O filme de Vinterberg é ridículo, de forma até destemida, este é um ponto em que concordo com detratores e até defensores, como os colegas aqui da revista. Mas por que será que parece tão... ridículo? Teria Vinterberg intencionado falar do amor da forma tão disparatada e exagerada que tem um discurso amoroso? O amor desbragado pode levar ao ridículo, mas será que é mesmo por isso que o filme busca o tom que tem?

Não, não é essa a minha aposta, não foi esse o filme que eu vi. Isso eu já vi em outros cantos, filmes, livros, canções. Muita gente já usou o tom ridículo para falar do amor (desde pelo menos a fala de Alcebíades no Banquete), até mesmo no Festival do Rio passado havia um filme de Subiela que, no meu ponto de vista, seguia justamente essa linha (O Lado Obscuro do Coração 2, ainda mais exagerado e sem medo do ridículo que o filme de origem). Mas o filme de Vinterberg me parece usar o ridículo por pura ironia, do início ao fim - o filme tem cara de ser um deboche a certos cacoetes cinematográficos. Todo mundo vai lembrar que Vinterberg fez parte do Dogma 95 - e o que era o Dogma 95, senão uma tentativa de agredir o modelo de filmes de festival que acabou justamente por ser absorvido e se tornar a coqueluche dos filmes de festival? O que fez ele então? Um filme que debocha de todos os excessos de um filme de festival! Se não é isso, o que explicaria então o balé no gelo de quatro Clares Danes, sob o foco de uns poucos spots de luz e ao som de Una Furtiva Lacrima? E a história contada das crianças congeladas em piscinas em Nova Delhi? E a tentativa permanente do personagem de Sean Penn de entrar na trama, sem nunca conseguir? De certa forma, ele lembra alguns personagens mal-situados e comentaristas de certos filmes... E, sobretudo, o que seria o plano final senão puro deboche? Tenho dificuldade em lembrar de uma imagem que seja, ao mesmo tempo, tão impressionante e tão... ridícula! (é uma imagem tão forte e bizarra que nenhuma explicação daria conta – talvez seja o melhor motivo para se resistir às bobagens do filme). É, para o bem ou para o mal, uma imagem inesquecível – e é desde já, sem sombra de dúvida, uma das coisas mais marcantes desse festival...

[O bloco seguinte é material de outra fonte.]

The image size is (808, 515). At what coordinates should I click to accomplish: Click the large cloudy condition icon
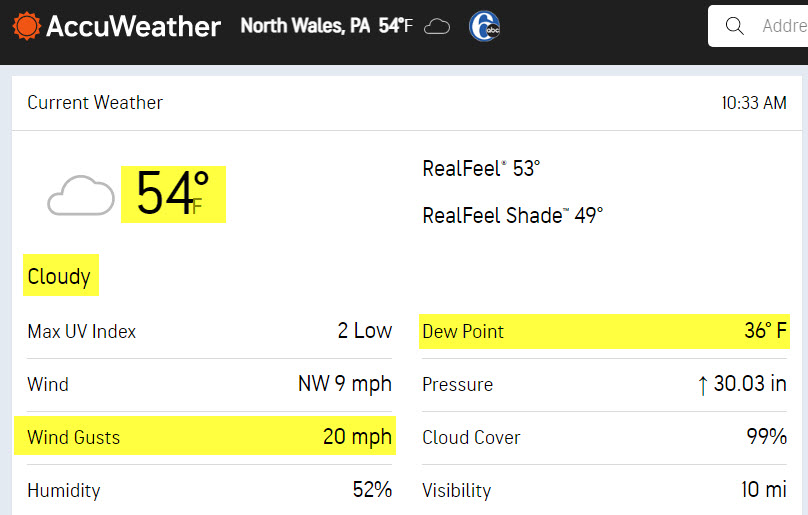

Nenhum adjetivo me parece tão cabível ao filme de Vinterberg quanto ridículo. No entanto, há pistas aqui e ali que indicam que a intenção é justamente essa – e não é porque seria bonito ver balés ao som de árias, mas justamente porque é preciso mostrar que é fácil demais construir cenas ridículas que parecem bonitas. Se a intenção era essa, o filme é plenamente bem-sucedido: evidenciou claramente como é besta esse reino dos cult-movies. Se já não o era antes, mais do que nunca se tornou (ridiculamente) cafona classificar um filme de cult-movie. Talvez agora, pelo um caminho transverso da ironia, Vinterberg tenha reencontrado um objetivo inicial ( que vai além do marketing e, na verdade, põe-se até contra este) do Dogma 95.

Ou seja: talvez, como dizem algumas vezes no filme, as coisas não sejam o que parecem (talvez sejam mais do que parecem), e o que finge querer ser bonito talvez tenha, na verdade, intenção oposta. Isto pode ser, digamos assim, uma ironia, ou não?

Enfim, o filme importa mais do que as intenções ao fazê-lo. A tal história de amor me parece péssima. Mas, quanto ao filme, pode-se ver nele um monte de problemas de alguns filmes atuais - tendo sido essa a intenção de quem o fez ou não, isso já não importa tanto.